Life is crazy, that's the simple version. The complicated version is we have been in and out of doctors appointments. Non stop therapy sessions. While some negatives have happened over all it's been positive.
I'm thinking about a lot of the choices I make in regards to Aaliyah and I can honestly say I don't regret them. I do the research, I talk to the parents and I listen to the doctors. I tell Robert and he listens. He tells me what he thinks. Almost every appointment for the last year since Rob switched jobs my mom or dad are with me. They help me through the thought process. In the end I make the choice because I'm the one that is there most of the time. Rob has trust in what I'm feeling and seeing. As do my parents.
One of the major things was the feeding tube. We never let it get to the point of being an emergency situation. We felt very strongly in getting it before it was necessary. Before she lost weight, before she stopped gaining weight, before she ended up hospitalized, and we were right. Because of that she has had only one hospitalization because of weight and truth be told I think that seizures were present but not visible. She has had at least two periods of avoiding the hospital thanks to that tube. Thanks to it we can get the nasty meds she needs to get through the day. It's a god send yes having my my child go through surgery put under and cut open was a blessing.

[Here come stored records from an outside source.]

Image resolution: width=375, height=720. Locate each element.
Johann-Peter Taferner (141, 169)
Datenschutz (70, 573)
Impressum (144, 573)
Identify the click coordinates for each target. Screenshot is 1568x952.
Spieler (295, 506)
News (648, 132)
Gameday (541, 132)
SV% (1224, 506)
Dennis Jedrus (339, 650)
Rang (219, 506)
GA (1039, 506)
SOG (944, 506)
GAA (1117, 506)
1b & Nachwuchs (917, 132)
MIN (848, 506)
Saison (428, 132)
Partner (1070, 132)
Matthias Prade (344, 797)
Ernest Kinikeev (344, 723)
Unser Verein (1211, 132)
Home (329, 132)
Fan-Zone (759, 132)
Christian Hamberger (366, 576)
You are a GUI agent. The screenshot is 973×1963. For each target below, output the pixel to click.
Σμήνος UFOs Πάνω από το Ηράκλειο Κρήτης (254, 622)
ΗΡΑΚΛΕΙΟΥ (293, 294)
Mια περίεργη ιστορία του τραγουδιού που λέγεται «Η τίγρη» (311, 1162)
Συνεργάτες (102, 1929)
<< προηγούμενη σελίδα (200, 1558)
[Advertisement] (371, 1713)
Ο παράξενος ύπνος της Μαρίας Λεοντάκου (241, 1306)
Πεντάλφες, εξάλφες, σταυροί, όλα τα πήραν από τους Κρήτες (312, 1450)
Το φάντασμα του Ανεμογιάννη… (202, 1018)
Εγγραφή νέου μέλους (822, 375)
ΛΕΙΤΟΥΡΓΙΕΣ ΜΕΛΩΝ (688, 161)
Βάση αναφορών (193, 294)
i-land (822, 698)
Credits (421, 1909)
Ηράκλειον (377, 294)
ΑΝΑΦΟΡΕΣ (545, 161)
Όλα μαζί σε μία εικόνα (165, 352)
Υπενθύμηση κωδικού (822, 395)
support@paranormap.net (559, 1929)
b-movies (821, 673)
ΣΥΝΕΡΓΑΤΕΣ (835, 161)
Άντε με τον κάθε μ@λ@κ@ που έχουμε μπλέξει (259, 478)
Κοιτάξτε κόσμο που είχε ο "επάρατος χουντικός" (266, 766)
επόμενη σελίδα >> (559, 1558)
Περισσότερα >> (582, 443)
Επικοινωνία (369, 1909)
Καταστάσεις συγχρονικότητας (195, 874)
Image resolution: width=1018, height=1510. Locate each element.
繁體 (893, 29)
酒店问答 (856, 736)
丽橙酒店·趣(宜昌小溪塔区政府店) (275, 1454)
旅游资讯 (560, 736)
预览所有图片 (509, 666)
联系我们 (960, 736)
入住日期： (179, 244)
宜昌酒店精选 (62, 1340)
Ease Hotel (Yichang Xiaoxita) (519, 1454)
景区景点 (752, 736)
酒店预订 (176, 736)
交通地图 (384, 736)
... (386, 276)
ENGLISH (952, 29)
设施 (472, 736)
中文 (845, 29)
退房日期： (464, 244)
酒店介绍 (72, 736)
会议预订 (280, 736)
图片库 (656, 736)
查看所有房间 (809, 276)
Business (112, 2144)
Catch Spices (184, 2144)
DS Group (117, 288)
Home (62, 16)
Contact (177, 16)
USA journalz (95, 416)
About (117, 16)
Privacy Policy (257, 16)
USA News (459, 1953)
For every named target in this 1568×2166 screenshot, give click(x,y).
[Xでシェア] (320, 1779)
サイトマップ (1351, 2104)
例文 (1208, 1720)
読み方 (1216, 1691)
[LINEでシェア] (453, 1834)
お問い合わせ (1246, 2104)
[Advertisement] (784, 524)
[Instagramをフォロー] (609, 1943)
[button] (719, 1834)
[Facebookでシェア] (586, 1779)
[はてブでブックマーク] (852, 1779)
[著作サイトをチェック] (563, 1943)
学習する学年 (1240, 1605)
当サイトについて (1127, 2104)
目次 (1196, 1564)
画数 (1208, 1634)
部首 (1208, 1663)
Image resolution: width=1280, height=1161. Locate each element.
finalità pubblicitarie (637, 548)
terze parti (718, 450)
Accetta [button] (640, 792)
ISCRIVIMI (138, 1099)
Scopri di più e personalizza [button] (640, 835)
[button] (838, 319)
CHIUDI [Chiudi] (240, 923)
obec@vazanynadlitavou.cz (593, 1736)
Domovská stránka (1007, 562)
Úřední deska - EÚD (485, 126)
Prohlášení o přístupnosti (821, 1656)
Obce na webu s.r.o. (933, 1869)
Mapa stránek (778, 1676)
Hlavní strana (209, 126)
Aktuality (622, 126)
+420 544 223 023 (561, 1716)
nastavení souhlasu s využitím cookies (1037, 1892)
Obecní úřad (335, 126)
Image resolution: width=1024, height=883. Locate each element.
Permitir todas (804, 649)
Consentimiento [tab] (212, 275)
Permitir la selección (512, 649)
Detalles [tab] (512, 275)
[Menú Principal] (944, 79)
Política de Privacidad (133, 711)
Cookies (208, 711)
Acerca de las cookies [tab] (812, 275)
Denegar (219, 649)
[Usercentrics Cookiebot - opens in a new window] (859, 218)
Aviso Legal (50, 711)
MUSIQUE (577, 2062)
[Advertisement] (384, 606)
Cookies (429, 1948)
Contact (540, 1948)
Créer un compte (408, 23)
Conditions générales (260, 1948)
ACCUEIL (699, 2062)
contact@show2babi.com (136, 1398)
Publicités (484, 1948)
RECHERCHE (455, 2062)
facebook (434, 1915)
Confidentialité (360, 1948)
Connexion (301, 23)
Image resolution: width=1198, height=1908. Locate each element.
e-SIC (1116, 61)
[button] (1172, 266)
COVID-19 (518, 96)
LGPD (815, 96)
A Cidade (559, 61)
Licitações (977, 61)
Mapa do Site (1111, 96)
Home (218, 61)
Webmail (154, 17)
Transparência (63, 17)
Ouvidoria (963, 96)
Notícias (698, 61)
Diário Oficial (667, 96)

People see a glimpse of what I am dealing with. Not the whole of it. They see what I put out on my "lawn". They don't see the 100s of little things I deal with. They don't see the ups and downs. They don't see what my daughter goes through. The sleeping after some seizures is hard, the daze after some are hard. Her breaking down crying after is the what breaks me.
Losing her sister, her twin, her other half hurts. How could it not? What they don't understand is that what cost us Natalia is the cause of Aaliyahs problems. I'm angry and always will be. I'm in pain and always will be. Yes at times it dominates me but it does not and will not control my life. I will give it the reigns at times because I refuse to bottle it up. I have the right to feel that way. How I handle it is my business.
The choices I make for our daughter aren't just what she wears. They determine her fate, her life, her health and most importantly the quality of all three. So yes it may seem I'm being negative to some but those who truly know me, they know that I have those moments and than I move forward with fire in my blood. I don't give up, I don't give in because that is not who I am.
Well that's enough for now. I will try and get another blog up this week so that I can update on Melody.